◆ **Problem statement**: Render every line of the items below as a Markdown table with the columns No. and Line. Number the rows consecutively and leave out blank lines.

▶

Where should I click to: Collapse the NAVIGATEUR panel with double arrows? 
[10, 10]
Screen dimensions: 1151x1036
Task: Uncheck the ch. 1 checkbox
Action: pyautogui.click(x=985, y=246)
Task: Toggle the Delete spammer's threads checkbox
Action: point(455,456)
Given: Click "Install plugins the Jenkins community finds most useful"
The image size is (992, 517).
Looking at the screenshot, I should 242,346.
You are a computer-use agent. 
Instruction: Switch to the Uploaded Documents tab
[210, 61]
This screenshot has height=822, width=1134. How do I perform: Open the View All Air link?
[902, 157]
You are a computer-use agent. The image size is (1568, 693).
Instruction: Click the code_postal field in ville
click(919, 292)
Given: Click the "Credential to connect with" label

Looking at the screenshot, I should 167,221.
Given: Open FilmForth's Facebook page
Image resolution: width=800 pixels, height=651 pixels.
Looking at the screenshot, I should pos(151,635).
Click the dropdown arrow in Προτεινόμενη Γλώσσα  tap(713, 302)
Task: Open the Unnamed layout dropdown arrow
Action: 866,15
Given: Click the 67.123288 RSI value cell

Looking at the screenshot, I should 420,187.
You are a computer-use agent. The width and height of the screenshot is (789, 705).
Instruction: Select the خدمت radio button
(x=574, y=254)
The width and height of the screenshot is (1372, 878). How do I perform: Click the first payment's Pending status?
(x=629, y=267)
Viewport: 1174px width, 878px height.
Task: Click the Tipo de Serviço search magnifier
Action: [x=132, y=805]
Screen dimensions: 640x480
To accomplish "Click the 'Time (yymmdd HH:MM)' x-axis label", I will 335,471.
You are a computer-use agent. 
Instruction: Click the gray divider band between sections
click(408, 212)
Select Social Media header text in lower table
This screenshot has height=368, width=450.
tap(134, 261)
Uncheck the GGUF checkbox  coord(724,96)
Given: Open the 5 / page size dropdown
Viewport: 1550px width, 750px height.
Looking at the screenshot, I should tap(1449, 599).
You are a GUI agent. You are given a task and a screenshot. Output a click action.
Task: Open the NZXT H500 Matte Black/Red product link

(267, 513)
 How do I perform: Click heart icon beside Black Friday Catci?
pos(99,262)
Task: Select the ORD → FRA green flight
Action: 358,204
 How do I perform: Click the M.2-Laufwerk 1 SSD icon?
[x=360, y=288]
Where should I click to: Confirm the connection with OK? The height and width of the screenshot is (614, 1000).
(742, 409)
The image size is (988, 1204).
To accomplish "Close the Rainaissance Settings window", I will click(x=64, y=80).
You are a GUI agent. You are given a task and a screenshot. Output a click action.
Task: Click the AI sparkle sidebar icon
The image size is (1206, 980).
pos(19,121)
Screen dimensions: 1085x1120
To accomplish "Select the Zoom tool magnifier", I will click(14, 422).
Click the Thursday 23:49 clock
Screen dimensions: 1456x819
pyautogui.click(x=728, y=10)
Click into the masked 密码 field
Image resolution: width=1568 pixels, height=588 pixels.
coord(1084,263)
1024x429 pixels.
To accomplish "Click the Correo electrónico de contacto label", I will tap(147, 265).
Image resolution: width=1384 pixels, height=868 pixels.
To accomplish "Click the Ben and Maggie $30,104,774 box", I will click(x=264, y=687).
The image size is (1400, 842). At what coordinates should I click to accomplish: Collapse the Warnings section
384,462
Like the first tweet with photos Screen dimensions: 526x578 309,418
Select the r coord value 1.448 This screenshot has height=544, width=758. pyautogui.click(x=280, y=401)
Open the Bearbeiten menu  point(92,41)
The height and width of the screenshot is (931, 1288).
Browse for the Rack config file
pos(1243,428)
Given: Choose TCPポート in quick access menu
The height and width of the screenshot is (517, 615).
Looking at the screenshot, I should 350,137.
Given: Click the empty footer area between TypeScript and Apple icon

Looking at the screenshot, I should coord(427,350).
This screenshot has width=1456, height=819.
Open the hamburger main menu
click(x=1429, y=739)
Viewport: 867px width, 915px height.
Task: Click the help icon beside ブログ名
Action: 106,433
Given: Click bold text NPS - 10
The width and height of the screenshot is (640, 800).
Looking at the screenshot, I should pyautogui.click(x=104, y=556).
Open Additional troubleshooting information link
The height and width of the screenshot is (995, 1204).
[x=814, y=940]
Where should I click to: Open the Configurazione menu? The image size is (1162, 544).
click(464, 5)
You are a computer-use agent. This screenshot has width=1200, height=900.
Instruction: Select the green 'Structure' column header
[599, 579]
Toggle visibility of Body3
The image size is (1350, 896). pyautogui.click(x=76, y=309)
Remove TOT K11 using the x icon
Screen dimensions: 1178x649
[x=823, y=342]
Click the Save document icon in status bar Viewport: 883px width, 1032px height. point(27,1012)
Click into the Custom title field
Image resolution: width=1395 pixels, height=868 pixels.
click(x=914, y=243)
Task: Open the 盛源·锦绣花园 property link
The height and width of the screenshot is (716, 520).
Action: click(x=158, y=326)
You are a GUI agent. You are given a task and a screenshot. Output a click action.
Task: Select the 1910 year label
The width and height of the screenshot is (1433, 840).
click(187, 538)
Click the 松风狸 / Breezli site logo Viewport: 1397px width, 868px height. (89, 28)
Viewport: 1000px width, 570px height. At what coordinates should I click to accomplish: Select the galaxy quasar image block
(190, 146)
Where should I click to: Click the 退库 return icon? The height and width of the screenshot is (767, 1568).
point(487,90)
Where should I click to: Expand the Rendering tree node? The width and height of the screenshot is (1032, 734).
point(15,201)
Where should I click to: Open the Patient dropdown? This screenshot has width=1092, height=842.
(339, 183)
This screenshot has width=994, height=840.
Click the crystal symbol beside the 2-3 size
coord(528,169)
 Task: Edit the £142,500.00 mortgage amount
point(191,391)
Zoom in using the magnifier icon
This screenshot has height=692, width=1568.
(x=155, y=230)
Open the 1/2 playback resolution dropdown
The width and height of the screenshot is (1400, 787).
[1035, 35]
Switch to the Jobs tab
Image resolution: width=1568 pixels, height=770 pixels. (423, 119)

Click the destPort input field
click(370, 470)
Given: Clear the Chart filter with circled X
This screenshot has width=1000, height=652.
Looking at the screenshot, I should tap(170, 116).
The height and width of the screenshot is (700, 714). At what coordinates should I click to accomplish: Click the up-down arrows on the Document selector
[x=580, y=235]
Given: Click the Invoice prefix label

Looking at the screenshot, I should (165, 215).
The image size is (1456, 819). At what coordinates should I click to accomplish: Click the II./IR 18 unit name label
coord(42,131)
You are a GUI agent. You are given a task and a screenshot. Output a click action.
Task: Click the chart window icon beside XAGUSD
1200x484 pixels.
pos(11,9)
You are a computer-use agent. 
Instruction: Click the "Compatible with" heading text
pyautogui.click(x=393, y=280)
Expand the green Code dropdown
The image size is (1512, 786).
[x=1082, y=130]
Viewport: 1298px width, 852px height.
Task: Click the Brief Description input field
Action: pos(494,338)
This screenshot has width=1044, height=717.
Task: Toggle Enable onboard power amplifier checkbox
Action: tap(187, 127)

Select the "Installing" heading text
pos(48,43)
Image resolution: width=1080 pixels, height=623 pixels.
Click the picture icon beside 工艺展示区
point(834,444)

◀

◆ **Output for this exercise**:
| No. | Line |
|---|---|
| 1 | Where should I click to: Collapse the NAVIGATEUR panel with double arrows?  |
| 2 | [10, 10] |
| 3 | Screen dimensions: 1151x1036 |
| 4 | Task: Uncheck the ch. 1 checkbox |
| 5 | Action: pyautogui.click(x=985, y=246) |
| 6 | Task: Toggle the Delete spammer's threads checkbox |
| 7 | Action: point(455,456) |
| 8 | Given: Click "Install plugins the Jenkins community finds most useful" |
| 9 | The image size is (992, 517). |
| 10 | Looking at the screenshot, I should 242,346. |
| 11 | You are a computer-use agent.  |
| 12 | Instruction: Switch to the Uploaded Documents tab |
| 13 | [210, 61] |
| 14 | This screenshot has height=822, width=1134. How do I perform: Open the View All Air link? |
| 15 | [902, 157] |
| 16 | You are a computer-use agent. The image size is (1568, 693). |
| 17 | Instruction: Click the code_postal field in ville |
| 18 | click(919, 292) |
| 19 | Given: Click the "Credential to connect with" label |
| 20 | Looking at the screenshot, I should 167,221. |
| 21 | Given: Open FilmForth's Facebook page |
| 22 | Image resolution: width=800 pixels, height=651 pixels. |
| 23 | Looking at the screenshot, I should pos(151,635). |
| 24 | Click the dropdown arrow in Προτεινόμενη Γλώσσα  tap(713, 302) |
| 25 | Task: Open the Unnamed layout dropdown arrow |
| 26 | Action: 866,15 |
| 27 | Given: Click the 67.123288 RSI value cell |
| 28 | Looking at the screenshot, I should 420,187. |
| 29 | You are a computer-use agent. The width and height of the screenshot is (789, 705). |
| 30 | Instruction: Select the خدمت radio button |
| 31 | (x=574, y=254) |
| 32 | The width and height of the screenshot is (1372, 878). How do I perform: Click the first payment's Pending status? |
| 33 | (x=629, y=267) |
| 34 | Viewport: 1174px width, 878px height. |
| 35 | Task: Click the Tipo de Serviço search magnifier |
| 36 | Action: [x=132, y=805] |
| 37 | Screen dimensions: 640x480 |
| 38 | To accomplish "Click the 'Time (yymmdd HH:MM)' x-axis label", I will 335,471. |
| 39 | You are a computer-use agent.  |
| 40 | Instruction: Click the gray divider band between sections |
| 41 | click(408, 212) |
| 42 | Select Social Media header text in lower table |
| 43 | This screenshot has height=368, width=450. |
| 44 | tap(134, 261) |
| 45 | Uncheck the GGUF checkbox  coord(724,96) |
| 46 | Given: Open the 5 / page size dropdown |
| 47 | Viewport: 1550px width, 750px height. |
| 48 | Looking at the screenshot, I should tap(1449, 599). |
| 49 | You are a GUI agent. You are given a task and a screenshot. Output a click action. |
| 50 | Task: Open the NZXT H500 Matte Black/Red product link |
| 51 | (267, 513) |
| 52 |  How do I perform: Click heart icon beside Black Friday Catci? |
| 53 | pos(99,262) |
| 54 | Task: Select the ORD → FRA green flight |
| 55 | Action: 358,204 |
| 56 |  How do I perform: Click the M.2-Laufwerk 1 SSD icon? |
| 57 | [x=360, y=288] |
| 58 | Where should I click to: Confirm the connection with OK? The height and width of the screenshot is (614, 1000). |
| 59 | (742, 409) |
| 60 | The image size is (988, 1204). |
| 61 | To accomplish "Close the Rainaissance Settings window", I will click(x=64, y=80). |
| 62 | You are a GUI agent. You are given a task and a screenshot. Output a click action. |
| 63 | Task: Click the AI sparkle sidebar icon |
| 64 | The image size is (1206, 980). |
| 65 | pos(19,121) |
| 66 | Screen dimensions: 1085x1120 |
| 67 | To accomplish "Select the Zoom tool magnifier", I will click(14, 422). |
| 68 | Click the Thursday 23:49 clock |
| 69 | Screen dimensions: 1456x819 |
| 70 | pyautogui.click(x=728, y=10) |
| 71 | Click into the masked 密码 field |
| 72 | Image resolution: width=1568 pixels, height=588 pixels. |
| 73 | coord(1084,263) |
| 74 | 1024x429 pixels. |
| 75 | To accomplish "Click the Correo electrónico de contacto label", I will tap(147, 265). |
| 76 | Image resolution: width=1384 pixels, height=868 pixels. |
| 77 | To accomplish "Click the Ben and Maggie $30,104,774 box", I will click(x=264, y=687). |
| 78 | The image size is (1400, 842). At what coordinates should I click to accomplish: Collapse the Warnings section |
| 79 | 384,462 |
| 80 | Like the first tweet with photos Screen dimensions: 526x578 309,418 |
| 81 | Select the r coord value 1.448 This screenshot has height=544, width=758. pyautogui.click(x=280, y=401) |
| 82 | Open the Bearbeiten menu  point(92,41) |
| 83 | The height and width of the screenshot is (931, 1288). |
| 84 | Browse for the Rack config file |
| 85 | pos(1243,428) |
| 86 | Given: Choose TCPポート in quick access menu |
| 87 | The height and width of the screenshot is (517, 615). |
| 88 | Looking at the screenshot, I should 350,137. |
| 89 | Given: Click the empty footer area between TypeScript and Apple icon |
| 90 | Looking at the screenshot, I should coord(427,350). |
| 91 | This screenshot has width=1456, height=819. |
| 92 | Open the hamburger main menu |
| 93 | click(x=1429, y=739) |
| 94 | Viewport: 867px width, 915px height. |
| 95 | Task: Click the help icon beside ブログ名 |
| 96 | Action: 106,433 |
| 97 | Given: Click bold text NPS - 10 |
| 98 | The width and height of the screenshot is (640, 800). |
| 99 | Looking at the screenshot, I should pyautogui.click(x=104, y=556). |
| 100 | Open Additional troubleshooting information link |
| 101 | The height and width of the screenshot is (995, 1204). |
| 102 | [x=814, y=940] |
| 103 | Where should I click to: Open the Configurazione menu? The image size is (1162, 544). |
| 104 | click(464, 5) |
| 105 | You are a computer-use agent. This screenshot has width=1200, height=900. |
| 106 | Instruction: Select the green 'Structure' column header |
| 107 | [599, 579] |
| 108 | Toggle visibility of Body3 |
| 109 | The image size is (1350, 896). pyautogui.click(x=76, y=309) |
| 110 | Remove TOT K11 using the x icon |
| 111 | Screen dimensions: 1178x649 |
| 112 | [x=823, y=342] |
| 113 | Click the Save document icon in status bar Viewport: 883px width, 1032px height. point(27,1012) |
| 114 | Click into the Custom title field |
| 115 | Image resolution: width=1395 pixels, height=868 pixels. |
| 116 | click(x=914, y=243) |
| 117 | Task: Open the 盛源·锦绣花园 property link |
| 118 | The height and width of the screenshot is (716, 520). |
| 119 | Action: click(x=158, y=326) |
| 120 | You are a GUI agent. You are given a task and a screenshot. Output a click action. |
| 121 | Task: Select the 1910 year label |
| 122 | The width and height of the screenshot is (1433, 840). |
| 123 | click(187, 538) |
| 124 | Click the 松风狸 / Breezli site logo Viewport: 1397px width, 868px height. (89, 28) |
| 125 | Viewport: 1000px width, 570px height. At what coordinates should I click to accomplish: Select the galaxy quasar image block |
| 126 | (190, 146) |
| 127 | Where should I click to: Click the 退库 return icon? The height and width of the screenshot is (767, 1568). |
| 128 | point(487,90) |
| 129 | Where should I click to: Expand the Rendering tree node? The width and height of the screenshot is (1032, 734). |
| 130 | point(15,201) |
| 131 | Where should I click to: Open the Patient dropdown? This screenshot has width=1092, height=842. |
| 132 | (339, 183) |
| 133 | This screenshot has width=994, height=840. |
| 134 | Click the crystal symbol beside the 2-3 size |
| 135 | coord(528,169) |
| 136 |  Task: Edit the £142,500.00 mortgage amount |
| 137 | point(191,391) |
| 138 | Zoom in using the magnifier icon |
| 139 | This screenshot has height=692, width=1568. |
| 140 | (x=155, y=230) |
| 141 | Open the 1/2 playback resolution dropdown |
| 142 | The width and height of the screenshot is (1400, 787). |
| 143 | [1035, 35] |
| 144 | Switch to the Jobs tab |
| 145 | Image resolution: width=1568 pixels, height=770 pixels. (423, 119) |
| 146 | Click the destPort input field |
| 147 | click(370, 470) |
| 148 | Given: Clear the Chart filter with circled X |
| 149 | This screenshot has width=1000, height=652. |
| 150 | Looking at the screenshot, I should tap(170, 116). |
| 151 | The height and width of the screenshot is (700, 714). At what coordinates should I click to accomplish: Click the up-down arrows on the Document selector |
| 152 | [x=580, y=235] |
| 153 | Given: Click the Invoice prefix label |
| 154 | Looking at the screenshot, I should (165, 215). |
| 155 | The image size is (1456, 819). At what coordinates should I click to accomplish: Click the II./IR 18 unit name label |
| 156 | coord(42,131) |
| 157 | You are a GUI agent. You are given a task and a screenshot. Output a click action. |
| 158 | Task: Click the chart window icon beside XAGUSD |
| 159 | 1200x484 pixels. |
| 160 | pos(11,9) |
| 161 | You are a computer-use agent.  |
| 162 | Instruction: Click the "Compatible with" heading text |
| 163 | pyautogui.click(x=393, y=280) |
| 164 | Expand the green Code dropdown |
| 165 | The image size is (1512, 786). |
| 166 | [x=1082, y=130] |
| 167 | Viewport: 1298px width, 852px height. |
| 168 | Task: Click the Brief Description input field |
| 169 | Action: pos(494,338) |
| 170 | This screenshot has width=1044, height=717. |
| 171 | Task: Toggle Enable onboard power amplifier checkbox |
| 172 | Action: tap(187, 127) |
| 173 | Select the "Installing" heading text |
| 174 | pos(48,43) |
| 175 | Image resolution: width=1080 pixels, height=623 pixels. |
| 176 | Click the picture icon beside 工艺展示区 |
| 177 | point(834,444) |